In terms of corneal biomechanics, our results showed that final deformation amplitude decreased significantly as compared with that at baseline and before tPRK and CXL. Considering that thinner corneas tend to demonstrate higher deformation amplitudes and that this parameter reflects corneal stiffness, high-fluence accelerated CXL appears to be able to strengthen the cornea in keratoconus [39]. Moreover, the deformation amplitude is a parameter that can be measured with high repeatability and reproducibility when evaluating corneal biomechanics [39, 56]. On the other hand, final radius values significantly decreased as compared with values at baseline. Considering that the radius represents the central concave curvature at the highest concavity, these results contradict changes in deformation amplitude.

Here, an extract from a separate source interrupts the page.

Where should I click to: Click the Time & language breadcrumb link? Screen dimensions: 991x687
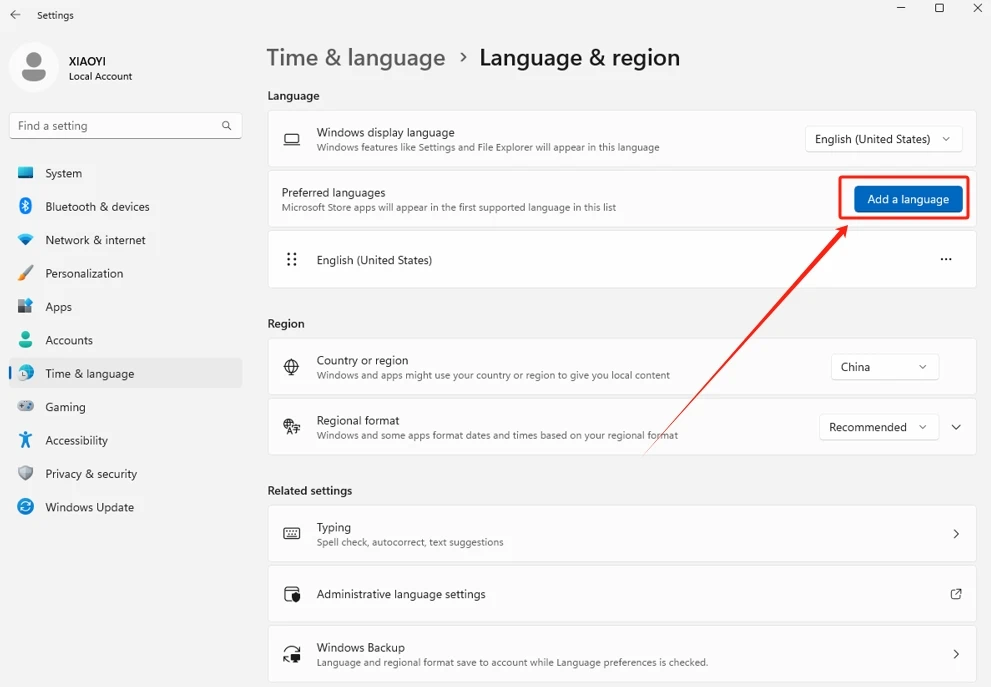[x=356, y=58]
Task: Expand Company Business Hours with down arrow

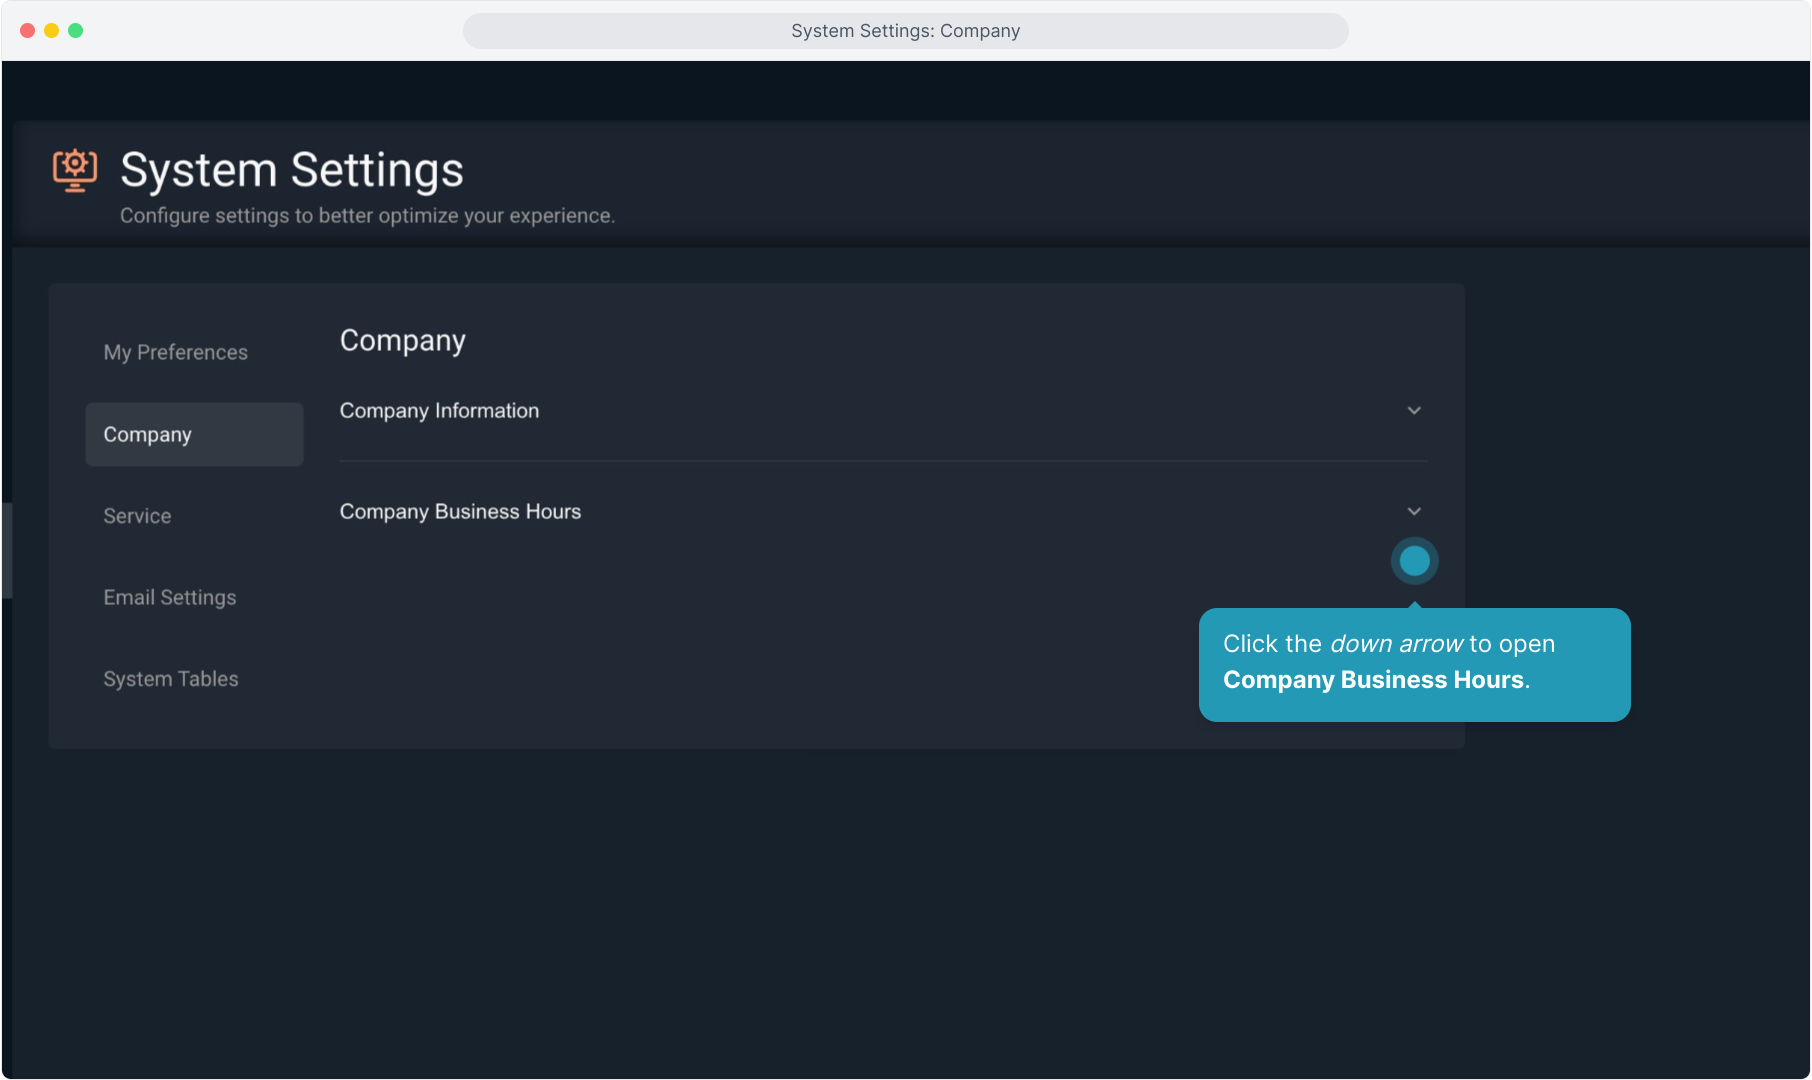Action: (1414, 512)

Thus, the results obtained from the dynamic Scheimpflug analyzer in keratoconic corneas should be interpreted with caution. Moreover, associations between corneal biomechanical properties and corneal thickness or intraocular pressure could affect measurements of corneal biomechanics. Furthermore, more sensitive means of quantifying corneal biomechanics or improvements in computation of relevant parameters are essential when using the dynamic Scheimpflug analyzer in keratoconic eyes.

The present study had several limitations, including its retrospective design. Other possible limitations of this study were the relatively small sample size and the lack of a control group. A prospective, controlled long-term, comparative paired-eye study should be performed to validate the current results.

Conclusions

A combination of corneal wavefront-guided tPRK and accelerated corneal CXL after ICRS implantation is an effective and safe option for correcting mild refractive errors and improving visual acuity, corneal indices, and HOAs in patients with moderate progressive keratoconus.